• [Records drawn from a dataset]:
*****
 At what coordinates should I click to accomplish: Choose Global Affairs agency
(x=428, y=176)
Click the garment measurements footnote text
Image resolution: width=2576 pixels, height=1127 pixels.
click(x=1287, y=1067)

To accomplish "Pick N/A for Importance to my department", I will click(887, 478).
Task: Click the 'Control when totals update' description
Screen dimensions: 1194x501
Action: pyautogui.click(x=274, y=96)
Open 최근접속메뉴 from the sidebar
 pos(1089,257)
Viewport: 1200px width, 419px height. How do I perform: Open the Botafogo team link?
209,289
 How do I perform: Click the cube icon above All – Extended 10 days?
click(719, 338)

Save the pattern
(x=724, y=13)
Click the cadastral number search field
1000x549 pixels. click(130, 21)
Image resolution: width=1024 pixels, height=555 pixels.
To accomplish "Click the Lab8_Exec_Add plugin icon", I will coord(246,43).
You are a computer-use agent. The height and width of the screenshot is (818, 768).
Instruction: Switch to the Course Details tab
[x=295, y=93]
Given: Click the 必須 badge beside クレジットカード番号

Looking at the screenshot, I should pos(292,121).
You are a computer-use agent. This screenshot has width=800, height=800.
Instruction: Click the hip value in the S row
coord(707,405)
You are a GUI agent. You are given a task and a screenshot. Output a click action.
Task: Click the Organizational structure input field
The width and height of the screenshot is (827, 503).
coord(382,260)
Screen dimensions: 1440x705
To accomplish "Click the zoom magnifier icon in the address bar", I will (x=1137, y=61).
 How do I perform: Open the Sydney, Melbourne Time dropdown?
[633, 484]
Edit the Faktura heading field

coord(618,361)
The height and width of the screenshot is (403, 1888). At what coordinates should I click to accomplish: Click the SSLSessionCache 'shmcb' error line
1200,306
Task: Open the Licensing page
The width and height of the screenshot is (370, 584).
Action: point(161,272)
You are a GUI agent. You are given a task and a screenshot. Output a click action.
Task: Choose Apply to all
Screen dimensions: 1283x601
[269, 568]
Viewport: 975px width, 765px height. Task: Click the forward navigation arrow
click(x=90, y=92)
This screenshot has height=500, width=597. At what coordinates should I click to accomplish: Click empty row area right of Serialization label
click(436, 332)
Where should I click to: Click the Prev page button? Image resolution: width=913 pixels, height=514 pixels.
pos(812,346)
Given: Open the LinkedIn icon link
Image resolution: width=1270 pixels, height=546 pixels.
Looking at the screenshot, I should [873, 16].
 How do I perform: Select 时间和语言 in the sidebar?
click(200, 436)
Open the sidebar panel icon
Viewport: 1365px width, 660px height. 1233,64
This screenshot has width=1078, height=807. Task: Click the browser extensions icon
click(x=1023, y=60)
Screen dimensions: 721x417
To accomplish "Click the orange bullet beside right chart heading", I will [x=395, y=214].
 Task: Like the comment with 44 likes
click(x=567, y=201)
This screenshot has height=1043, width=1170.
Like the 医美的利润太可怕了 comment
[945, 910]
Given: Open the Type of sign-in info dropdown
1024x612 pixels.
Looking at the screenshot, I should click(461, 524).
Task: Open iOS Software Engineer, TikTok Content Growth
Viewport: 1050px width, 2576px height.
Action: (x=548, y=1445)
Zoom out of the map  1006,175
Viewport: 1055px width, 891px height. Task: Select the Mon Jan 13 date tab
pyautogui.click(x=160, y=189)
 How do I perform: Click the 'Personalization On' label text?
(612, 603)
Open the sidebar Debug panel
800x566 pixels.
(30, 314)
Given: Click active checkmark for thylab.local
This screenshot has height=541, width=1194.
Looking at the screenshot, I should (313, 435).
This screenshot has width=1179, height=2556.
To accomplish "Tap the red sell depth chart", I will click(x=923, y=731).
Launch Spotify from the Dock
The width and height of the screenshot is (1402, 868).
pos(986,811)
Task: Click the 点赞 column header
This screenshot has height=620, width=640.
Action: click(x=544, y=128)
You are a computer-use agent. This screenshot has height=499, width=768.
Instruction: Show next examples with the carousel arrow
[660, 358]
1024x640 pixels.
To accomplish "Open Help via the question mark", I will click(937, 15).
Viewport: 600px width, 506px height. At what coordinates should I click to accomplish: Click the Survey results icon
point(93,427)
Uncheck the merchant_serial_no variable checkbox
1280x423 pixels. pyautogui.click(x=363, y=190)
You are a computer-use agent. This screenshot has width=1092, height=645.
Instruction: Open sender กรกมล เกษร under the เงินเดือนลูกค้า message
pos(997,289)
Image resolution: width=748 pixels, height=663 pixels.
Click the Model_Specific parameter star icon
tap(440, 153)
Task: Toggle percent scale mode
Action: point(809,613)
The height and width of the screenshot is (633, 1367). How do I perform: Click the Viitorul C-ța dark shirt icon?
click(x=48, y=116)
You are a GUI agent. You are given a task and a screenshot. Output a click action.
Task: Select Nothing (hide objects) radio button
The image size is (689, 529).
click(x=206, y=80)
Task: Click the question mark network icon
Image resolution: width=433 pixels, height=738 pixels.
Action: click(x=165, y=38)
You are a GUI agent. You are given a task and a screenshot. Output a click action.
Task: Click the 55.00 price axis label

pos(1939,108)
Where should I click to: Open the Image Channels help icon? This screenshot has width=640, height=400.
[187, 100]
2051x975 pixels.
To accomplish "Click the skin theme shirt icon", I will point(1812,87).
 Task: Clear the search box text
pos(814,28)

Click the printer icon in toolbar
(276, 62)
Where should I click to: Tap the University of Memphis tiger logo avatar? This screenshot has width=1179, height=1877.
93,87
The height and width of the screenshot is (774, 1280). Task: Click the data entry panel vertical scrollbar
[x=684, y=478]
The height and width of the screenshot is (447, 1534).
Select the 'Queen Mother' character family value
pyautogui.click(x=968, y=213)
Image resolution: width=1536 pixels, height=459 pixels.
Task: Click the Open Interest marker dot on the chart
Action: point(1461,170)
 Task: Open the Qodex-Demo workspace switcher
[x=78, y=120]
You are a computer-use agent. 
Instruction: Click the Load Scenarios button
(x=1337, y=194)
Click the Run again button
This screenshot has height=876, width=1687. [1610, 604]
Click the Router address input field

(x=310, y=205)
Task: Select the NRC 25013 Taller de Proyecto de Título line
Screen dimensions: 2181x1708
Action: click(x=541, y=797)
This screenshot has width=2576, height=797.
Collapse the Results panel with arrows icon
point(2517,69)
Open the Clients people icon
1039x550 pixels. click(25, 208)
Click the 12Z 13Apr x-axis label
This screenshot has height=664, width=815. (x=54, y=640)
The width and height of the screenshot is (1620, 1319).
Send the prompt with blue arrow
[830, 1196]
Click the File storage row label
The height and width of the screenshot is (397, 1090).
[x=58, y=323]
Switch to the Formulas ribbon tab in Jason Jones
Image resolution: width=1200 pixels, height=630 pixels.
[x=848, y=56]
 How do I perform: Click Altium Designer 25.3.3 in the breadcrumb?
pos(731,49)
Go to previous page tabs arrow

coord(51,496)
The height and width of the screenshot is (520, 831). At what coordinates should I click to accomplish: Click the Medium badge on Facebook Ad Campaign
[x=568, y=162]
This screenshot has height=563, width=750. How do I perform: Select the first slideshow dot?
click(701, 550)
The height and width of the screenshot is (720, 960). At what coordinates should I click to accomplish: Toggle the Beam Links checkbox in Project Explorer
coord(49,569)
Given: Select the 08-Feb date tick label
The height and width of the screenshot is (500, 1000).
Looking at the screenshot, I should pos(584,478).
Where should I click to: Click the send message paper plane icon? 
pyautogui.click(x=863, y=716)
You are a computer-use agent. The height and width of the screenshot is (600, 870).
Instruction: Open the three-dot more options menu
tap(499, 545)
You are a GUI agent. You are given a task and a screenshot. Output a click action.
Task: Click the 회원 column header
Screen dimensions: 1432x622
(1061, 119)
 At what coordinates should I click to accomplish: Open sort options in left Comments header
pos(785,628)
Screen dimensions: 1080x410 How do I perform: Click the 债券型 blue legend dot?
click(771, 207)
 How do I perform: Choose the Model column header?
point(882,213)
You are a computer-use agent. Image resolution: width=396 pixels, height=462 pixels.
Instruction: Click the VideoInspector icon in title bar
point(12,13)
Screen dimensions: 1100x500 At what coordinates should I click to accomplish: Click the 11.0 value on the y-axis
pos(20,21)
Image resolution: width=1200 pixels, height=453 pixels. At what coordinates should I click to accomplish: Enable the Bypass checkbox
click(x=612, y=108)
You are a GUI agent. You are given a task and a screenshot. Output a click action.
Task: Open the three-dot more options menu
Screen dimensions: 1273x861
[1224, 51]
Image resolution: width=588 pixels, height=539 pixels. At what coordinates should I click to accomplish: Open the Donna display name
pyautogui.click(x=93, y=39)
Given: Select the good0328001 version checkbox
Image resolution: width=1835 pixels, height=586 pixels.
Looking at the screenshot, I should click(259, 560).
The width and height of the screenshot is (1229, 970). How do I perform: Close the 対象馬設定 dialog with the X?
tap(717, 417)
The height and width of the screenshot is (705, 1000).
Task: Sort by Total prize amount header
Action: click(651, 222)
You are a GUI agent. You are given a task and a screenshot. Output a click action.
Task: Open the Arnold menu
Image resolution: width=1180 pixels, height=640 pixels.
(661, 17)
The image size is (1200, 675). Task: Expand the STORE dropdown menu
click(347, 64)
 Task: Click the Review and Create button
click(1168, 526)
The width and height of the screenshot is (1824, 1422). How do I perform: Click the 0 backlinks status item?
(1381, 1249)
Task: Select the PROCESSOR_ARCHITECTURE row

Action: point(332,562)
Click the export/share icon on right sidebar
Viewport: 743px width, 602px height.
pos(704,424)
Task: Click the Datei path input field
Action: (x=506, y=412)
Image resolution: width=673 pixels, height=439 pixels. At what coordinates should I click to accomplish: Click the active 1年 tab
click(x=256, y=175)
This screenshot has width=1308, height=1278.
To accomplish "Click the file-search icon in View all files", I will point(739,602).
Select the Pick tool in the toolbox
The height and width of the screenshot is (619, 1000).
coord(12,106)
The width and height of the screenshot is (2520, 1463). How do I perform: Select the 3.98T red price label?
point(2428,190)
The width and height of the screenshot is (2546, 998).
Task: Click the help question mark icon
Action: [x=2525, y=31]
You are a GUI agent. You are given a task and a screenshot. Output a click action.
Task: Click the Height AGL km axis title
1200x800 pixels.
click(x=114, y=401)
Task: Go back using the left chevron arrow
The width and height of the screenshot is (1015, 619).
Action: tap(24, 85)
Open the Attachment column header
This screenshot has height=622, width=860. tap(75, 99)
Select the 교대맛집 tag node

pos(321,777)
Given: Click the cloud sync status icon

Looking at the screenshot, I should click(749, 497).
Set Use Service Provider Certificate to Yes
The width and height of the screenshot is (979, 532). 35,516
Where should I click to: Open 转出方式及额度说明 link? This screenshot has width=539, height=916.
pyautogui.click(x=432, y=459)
*****
• [HOW TO COMPLETE THIS TASK]: Count of lines that include "computer" in the records above: write that value only.

• [OUTPUT BELOW]: 7